Update source database system details like sourceType and primaryDbSystemId with the appropriate values. For example:

oci raw-request --http-method POST --auth security_token --config-file ~/.oci/config --profile DEFAULT --target-uri 'https://postgresql.us-phoenix-1.oci.oraclecloud.com/20220915/dbSystems' \
  --request-body '{
  "displayName": "Warm Standby Database",
  "description": "Test db",
  "compartmentId": "ocid.compartment.oc1..exampleuniqueID",
  "dbVersion": "14",
  "storageDetails": {
    "systemType": "OCI_OPTIMIZED_STORAGE",
    "isRegionallyDurable": false,
    "availabilityDomain": "gXfg:UK-LONDON-1-AD-2"
  },
  "shape": "PostgreSQL.VM.Standard.E5.Flex",
  "instanceOcpuCount": 2,
  "instanceCount": 1,
  "instanceMemorySizeInGBs": 32,
  "networkDetails": {
    "subnetId": "ocid1.subnet..exampleuniqueID"
  },
  "source": {
    "sourceType": "DB_SYSTEM",
    "primaryDbSystemId": "ocid1.postgresqldbsystem..exampleuniqueID"
  }
}'

List Replica Database Systems

Use the following command to list warm standby database systems associated with the primary database system.

oci raw-request --http-method GET --target-uri 'https://postgresql.us-phoenix-1.oci.oraclecloud.com/20220915/dbSystems/<dbSystemId>/replicas' --region us-phoenix-1 --profile DEFAULT --config-file ~/.oci/config --auth security_token

where <dbSystemId> is the OCID of the primary database system.

Converting a Warm Standby Database System to Standalone

Use the following command to convert a warm standby database system to standalone.

oci raw-request --http-method POST --target-uri 'https://postgresql.us-phoenix-1.oci.oraclecloud.com/20220915/dbSystems/<warm_standby>/actions/changeRoleToStandalone' --region us-phoenix-1 --request-body '{"changeMode":"[immediately | "Replay Pending Updates"]"}'  --profile DEFAULT --config-file ~/.oci/config --auth security_token

where <warm_standby> is the warm standby database system.

Converting a Standalone Database System to Warm Standby

Use the following command to convert a standalone database system to warm standby.

oci raw-request --http-method POST --target-uri 'https://postgresql.us-phoenix-1.oci.oraclecloud.com/20220915/dbSystems/<warm_standby>/actions/changeRoleToReplica' --region us-phoenix-1 --request-body '{"primaryDbSystemId":"<primary>"}'  --profile DEFAULT --config-file ~/.oci/config --auth security_token

where <warm_standby> is the warm standby database system and <primary> is the primary database system.

Updating RPO

Use the following command to update the replication configuration (RPO settings) for a database system.

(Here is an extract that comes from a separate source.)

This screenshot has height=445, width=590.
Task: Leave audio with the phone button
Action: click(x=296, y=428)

oci raw-request --http-method PUT --target-uri 'https://postgresql.us-phoenix-1.oci.oraclecloud.com/20220915/dbSystems/<dbSystemId>' --region us-phoenix-1 --request-body '{"replicationConfig": {"isRpoEnforced": true, "rpoInSeconds": 300}}' --profile DEFAULT --config-file ~/.oci/config --auth security_token

where <dbSystemId> is the OCID of the database system.

  • isRpoEnforced: Specifies whether RPO enforcement is enabled or disabled.

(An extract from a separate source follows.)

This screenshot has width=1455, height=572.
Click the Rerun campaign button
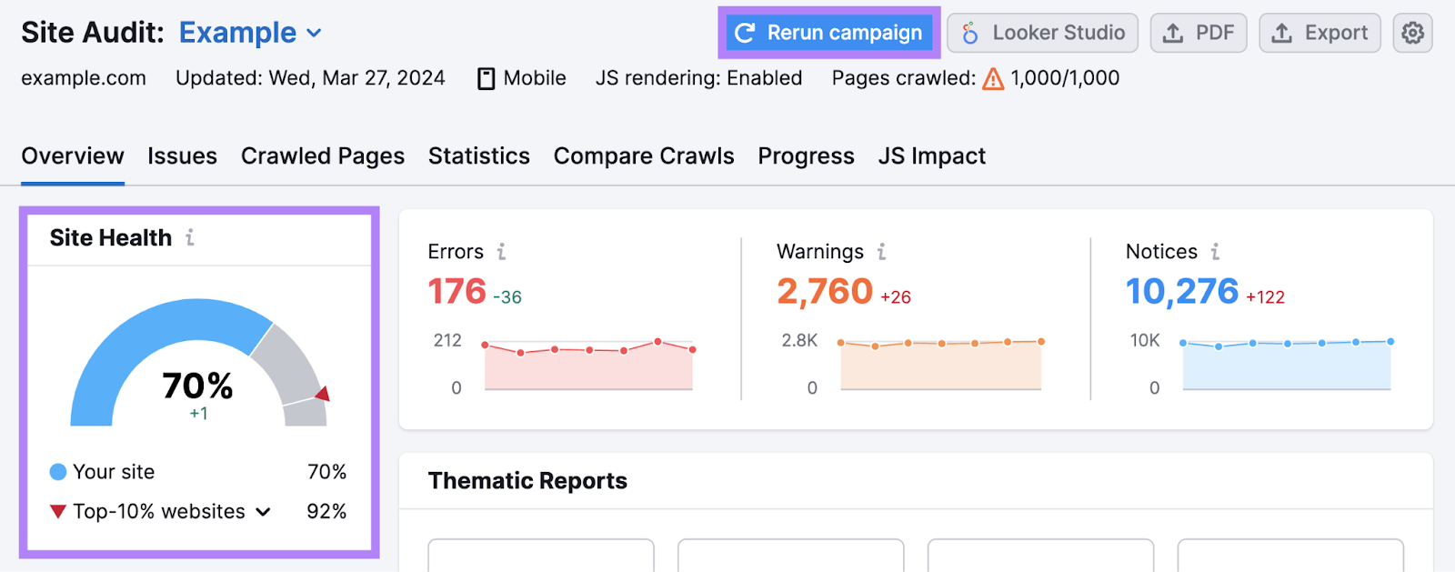[x=828, y=33]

  • rpoInSeconds: Specifies the RPO value (in seconds) to enforce when enabled. The value must be between 300 and 10,800 seconds.

Switchover

Use the following command to perform a switchover between a standalone database system and a warm standby.

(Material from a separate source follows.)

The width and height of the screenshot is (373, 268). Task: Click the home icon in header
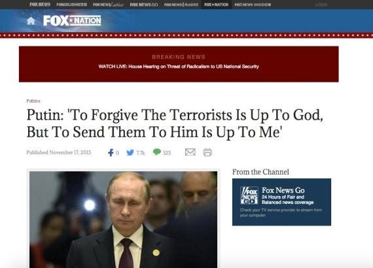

oci raw-request --http-method POST --target-uri 'https://postgresql.us-phoenix-1.oci.oraclecloud.com/20220915/dbSystems/<primary>/actions/switchover' --region us-phoenix-1 --request-body
'{"replicaDbSystemId":"<warm-standby>"}' --profile DEFAULT --config-file ~/.oci/config --auth security_token

where <primary> is the primary database system and <warm_standby> is the warm standby database system.

Restrictions

Restore Database Systems

Restore Database system isn't supported for Replication with Warm Standby database systems (primary & warm standby).